An annotation is a string that you can place directly before the declaration of a QL entity or name.

For example, to declare a module M as private, you could use:

private module M {
    ...
}
Note that some annotations act on an entity itself, whilst others act on a particular name for the entity:

  • Act on an entity: abstract, bindingset, cached, extensible, external, language, overlay, override, pragma, and transient

  • Act on a name: additional, deprecated, final, library, private, and query

For example, if you annotate an entity with private, then only that particular name is private. You could still access that entity under a different name (using an alias). On the other hand, if you annotate an entity with cached, then the entity itself is cached.

Here is an explicit example:

module M {
  private int foo() { result = 1 }
  predicate bar = foo/0;
}

In this case, the query select M::foo() gives a compiler error, since the name foo is private. The query select M::bar() is valid (giving the result 1), since the name bar is visible and it is an alias of the predicate foo.
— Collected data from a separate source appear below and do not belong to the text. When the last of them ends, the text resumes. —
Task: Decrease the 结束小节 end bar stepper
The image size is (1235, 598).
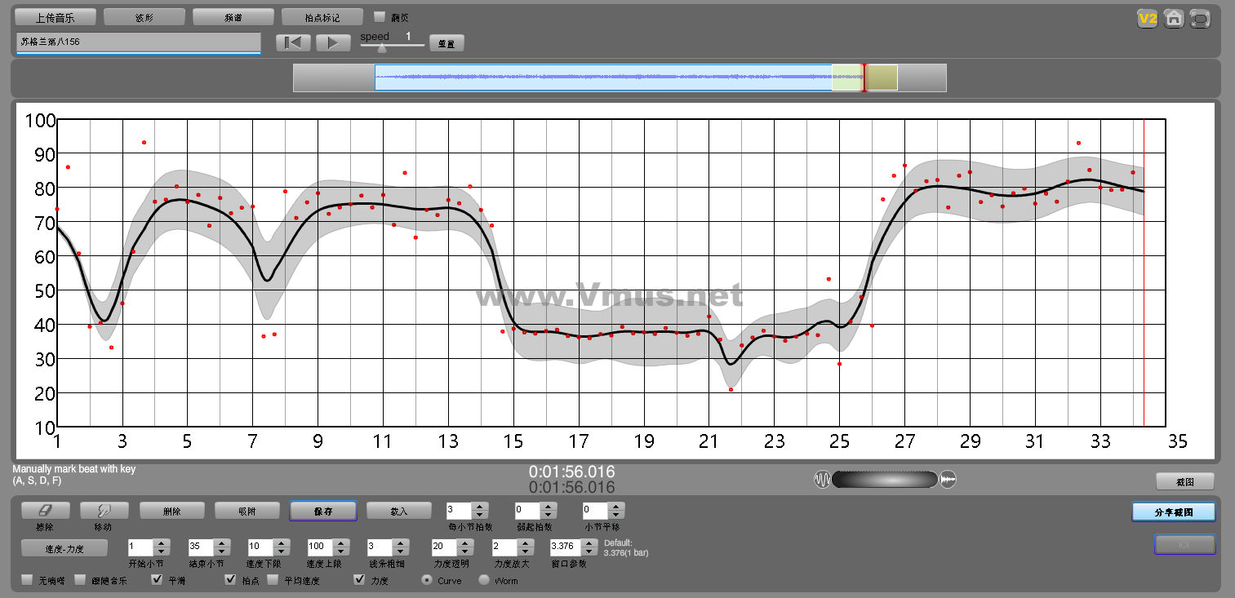Action: (x=220, y=551)
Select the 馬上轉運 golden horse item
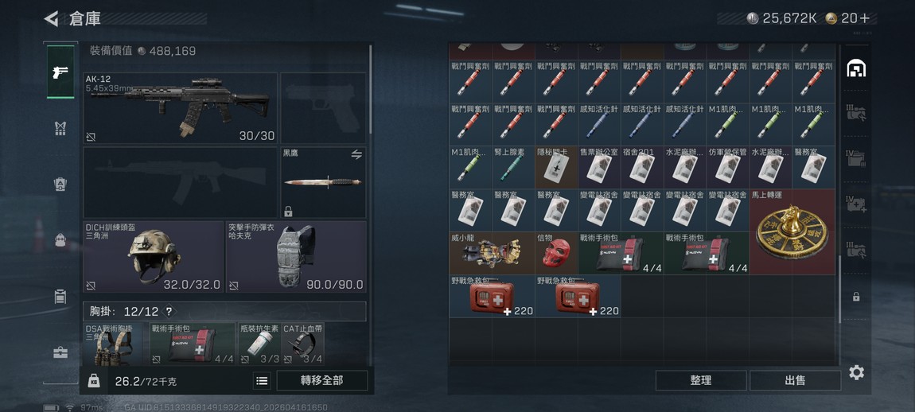 792,231
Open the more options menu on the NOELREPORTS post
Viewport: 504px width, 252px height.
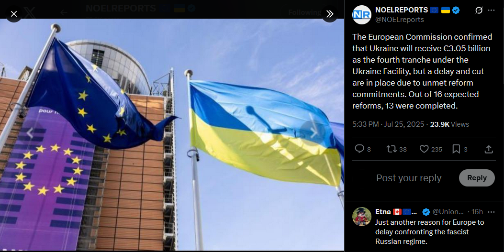(491, 10)
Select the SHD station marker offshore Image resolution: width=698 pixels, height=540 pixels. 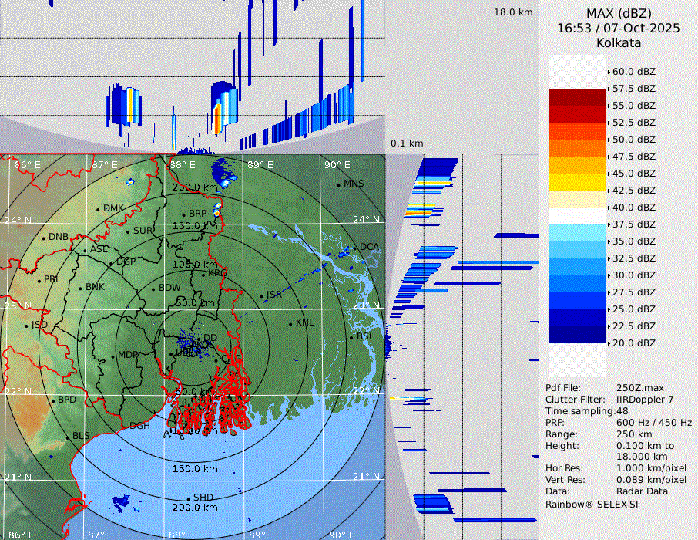coord(188,498)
You could apply cached to foo, but not bar, since foo is the declaration of the entity.

Overview of annotations

This section describes what the different annotations do, and when you can use them. You can also find a summary table in the Annotations section of the QL language specification.

abstract

Available for: classes, member predicates

The abstract annotation is used to define an abstract entity.
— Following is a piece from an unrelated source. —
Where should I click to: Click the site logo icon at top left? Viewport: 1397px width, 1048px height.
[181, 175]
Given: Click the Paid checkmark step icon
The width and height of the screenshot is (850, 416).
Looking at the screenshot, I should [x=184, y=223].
For information about abstract classes, see “Classes.”

Abstract predicates are member predicates that have no body. They can be defined on any class, and should be overridden in non-abstract subtypes.
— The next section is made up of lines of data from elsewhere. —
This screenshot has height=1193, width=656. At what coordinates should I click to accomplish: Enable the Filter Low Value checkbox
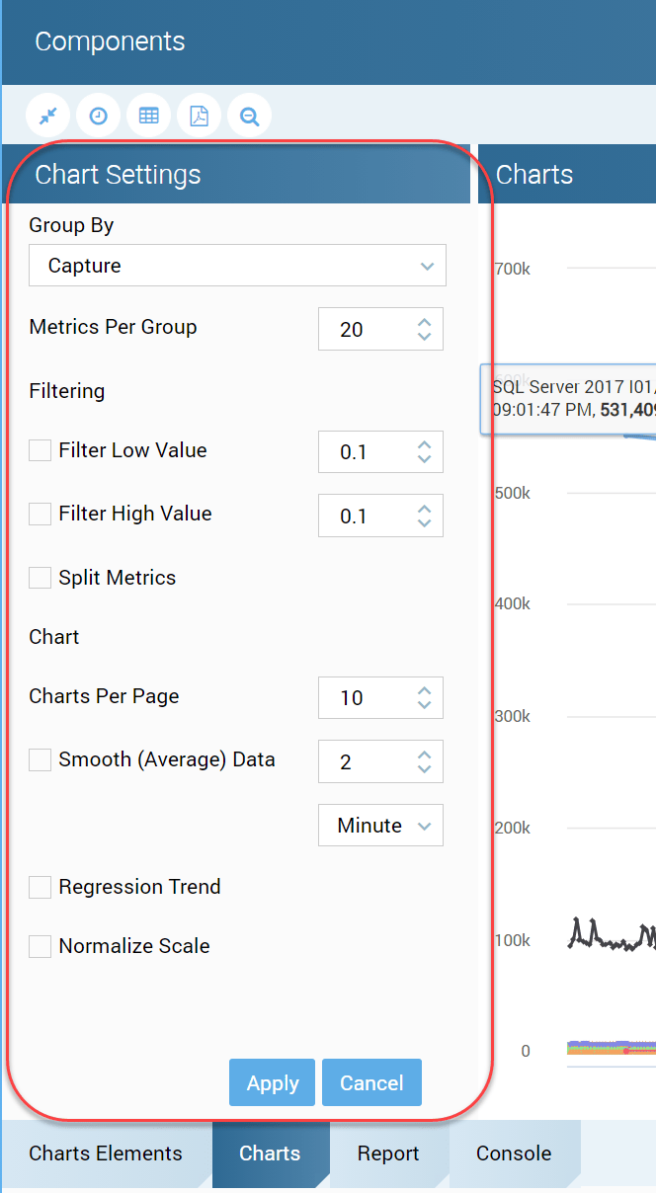tap(40, 450)

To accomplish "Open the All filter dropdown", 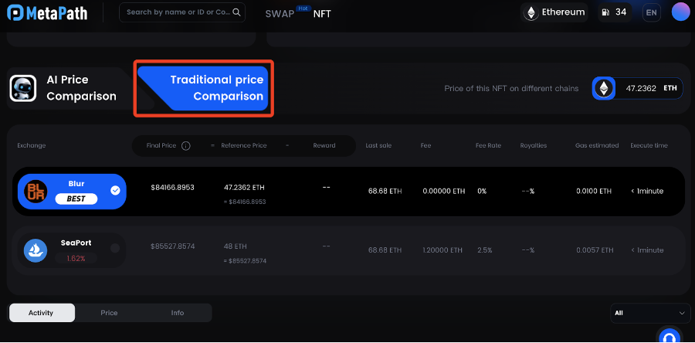I will (649, 313).
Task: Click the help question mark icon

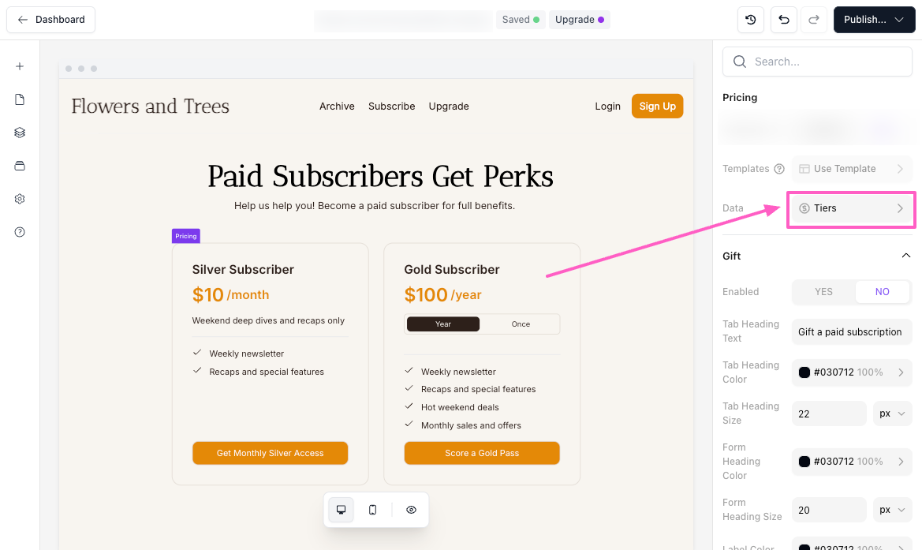Action: (x=20, y=232)
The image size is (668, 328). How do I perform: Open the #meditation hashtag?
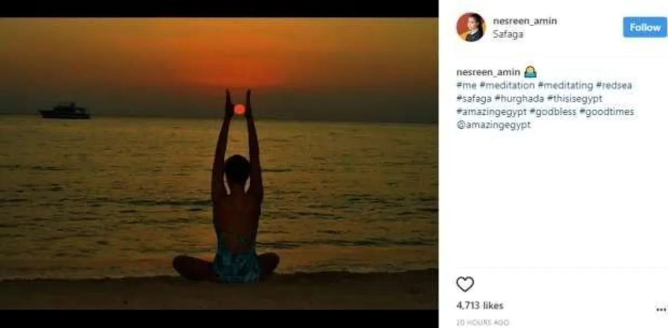[507, 86]
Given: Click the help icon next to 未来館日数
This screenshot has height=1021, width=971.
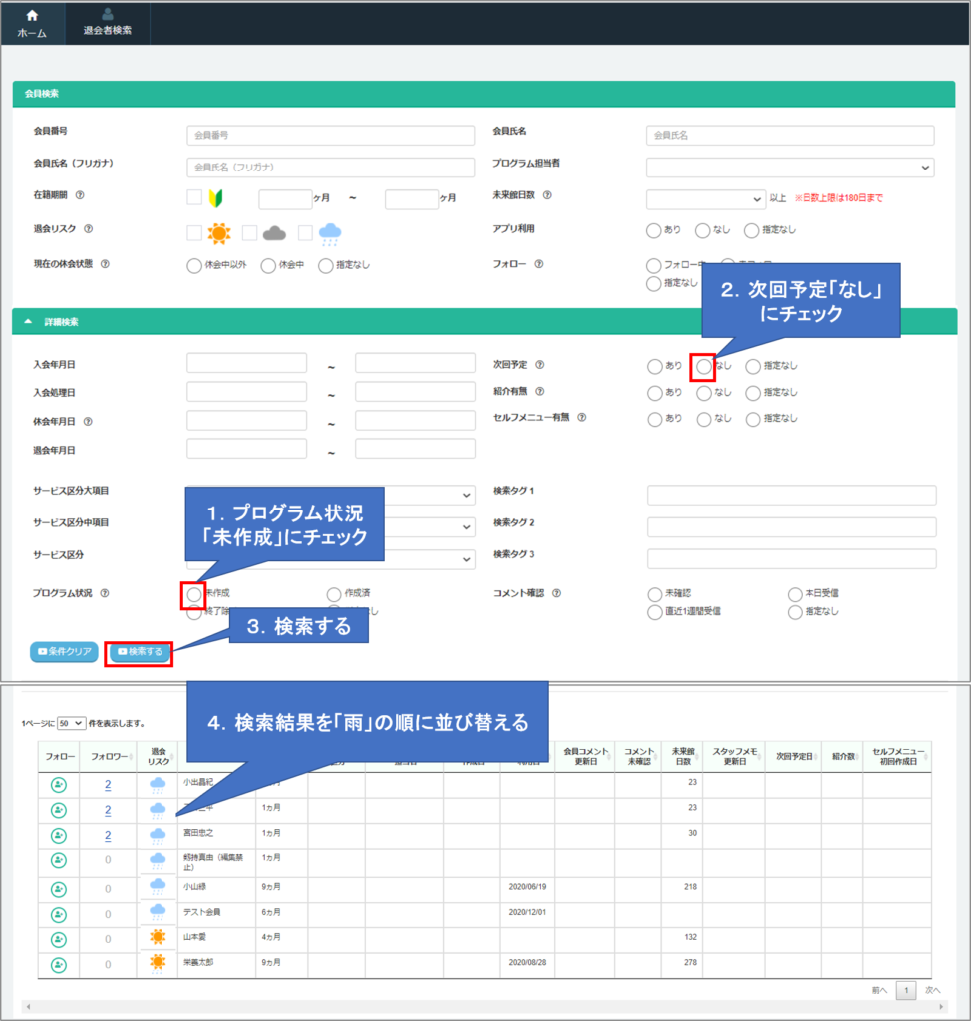Looking at the screenshot, I should click(x=547, y=196).
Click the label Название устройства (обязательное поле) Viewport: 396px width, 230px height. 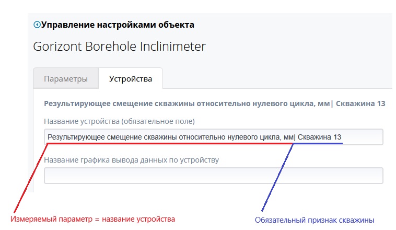[119, 121]
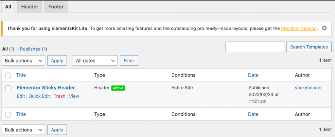
Task: Click the Premium Version link
Action: [299, 29]
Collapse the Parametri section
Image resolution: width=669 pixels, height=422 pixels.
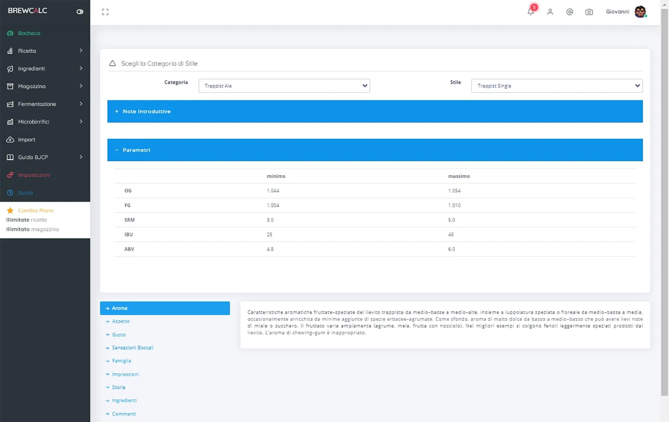[375, 150]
Here is an example that uses abstract predicates. A common pattern when writing data flow analysis in QL is to define a configuration class. Such a configuration must describe, among other things, the sources of data that it tracks. A supertype of all such configurations might look like this:

abstract class Configuration extends string {
  ...
  /** Holds if `source` is a relevant data flow source. */
  abstract predicate isSource(Node source);
  ...
}

You could then define subtypes of Configuration, which inherit the predicate isSource, to describe specific configurations. Any non-abstract subtypes must override it (directly or indirectly) to describe what sources of data they each track.

In other words, all non-abstract classes that extend Configuration must override isSource in their own body, or they must inherit from another class that overrides isSource:

class ConfigA extends Configuration {
  ...
  // provides a concrete definition of `isSource`
  override predicate isSource(Node source) { ... }
}
class ConfigB extends ConfigA {
  ...
  // doesn't need to override `isSource`, because it inherits it from ConfigA
}

additional

Available for: classes, algebraic datatypes, type unions, non-member predicates, modules, aliases, signatures

The additional annotation can be used on declarations in explicit modules. All declarations that are not required by a module signature in modules that implement module signatures must be annotated with additional.

Omitting additional on such declarations, or using the annotation in any other context, will result in a compiler error. Other than that, the annotation has no effect.

cached

Available for: classes, algebraic datatypes, type unions, characteristic predicates, member predicates, non-member predicates, modules

The cached annotation indicates that an entity should be evaluated in its entirety and stored in the evaluation cache. All later references to this entity will use the already-computed data. This affects references from other queries, as well as from the current query.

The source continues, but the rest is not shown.